I could say I misjudged OSRIC, I misjudged the OSR, I misjudged KODT and I misjudged HackMaster. Maybe it was because I didn't know what I was looking for. Maybe because I didn't know myself. Maybe in the end I misjudged myself. 

Nostalgia is a powerful emotion. I don't even know whether to call it an emotion. I've studied it alot since the OSR grew wings some 20 years ago now. Truthfully, psychologists aren't agreed about what it is, and what purpose it serves. I've read lots of theories, but nothing quite rings true. What I have heard is that nostalgia is stronger for some than for others. I certainly admit it is a powerful force in my life. So I have to admit how much nostalgia has played a role in my gaming life, especially since I picked it up again back in early 2000. 
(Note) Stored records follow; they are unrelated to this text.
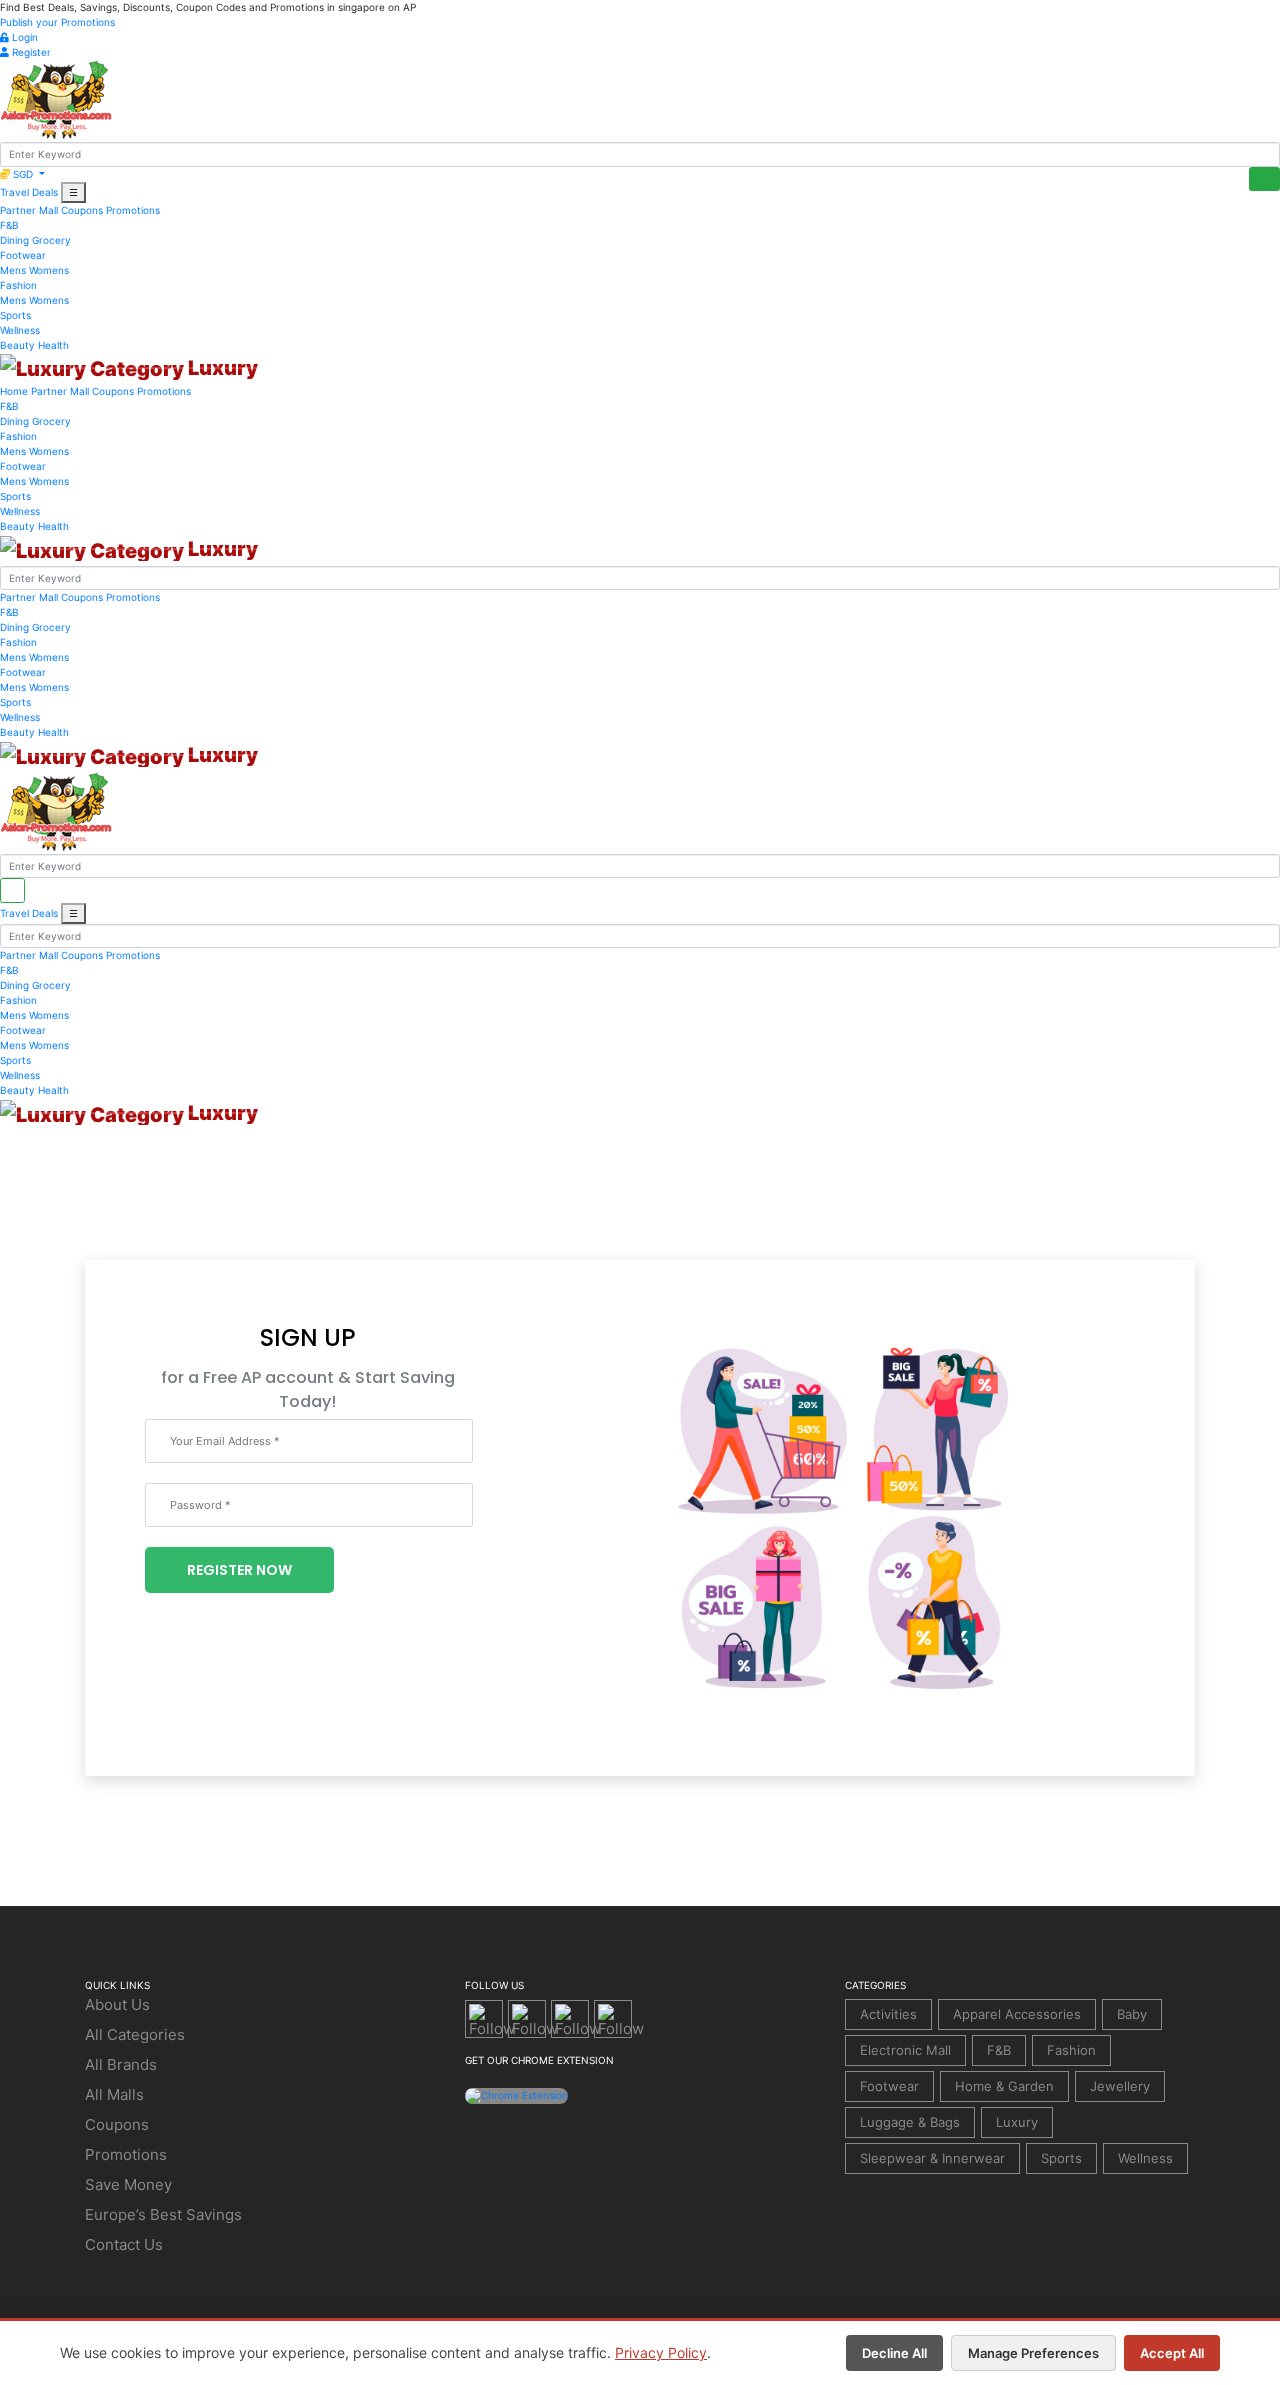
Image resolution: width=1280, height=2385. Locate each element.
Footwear (23, 255)
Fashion (18, 285)
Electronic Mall (905, 2050)
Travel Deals (29, 192)
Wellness (20, 330)
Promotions (133, 210)
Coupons (82, 210)
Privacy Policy (661, 2352)
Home (14, 391)
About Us (117, 2004)
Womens (49, 270)
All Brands (121, 2064)
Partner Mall (29, 210)
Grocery (51, 240)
How do I separate the strong feelings I have about the game as it was for me and the current reality of the gaming world? I've tried so many times to game other editions. I always end up quitting; disillusioned by the current game and the lack of what I'm looking for in the experience. For awhile I thought it was the lack of friends to game with. Friends that were more than just my students or even my own children--since the relation between a teacher and his students, or kids and their dad will never quite be like gaming buddies. That is, after all, what KODT seemed to capture. BA, Sara, Brian, Dave and Bob. Gaming buddies. I wanted something like that. But the guys who had reached out to me certainly gave me that opportunity. But I walked away from that too.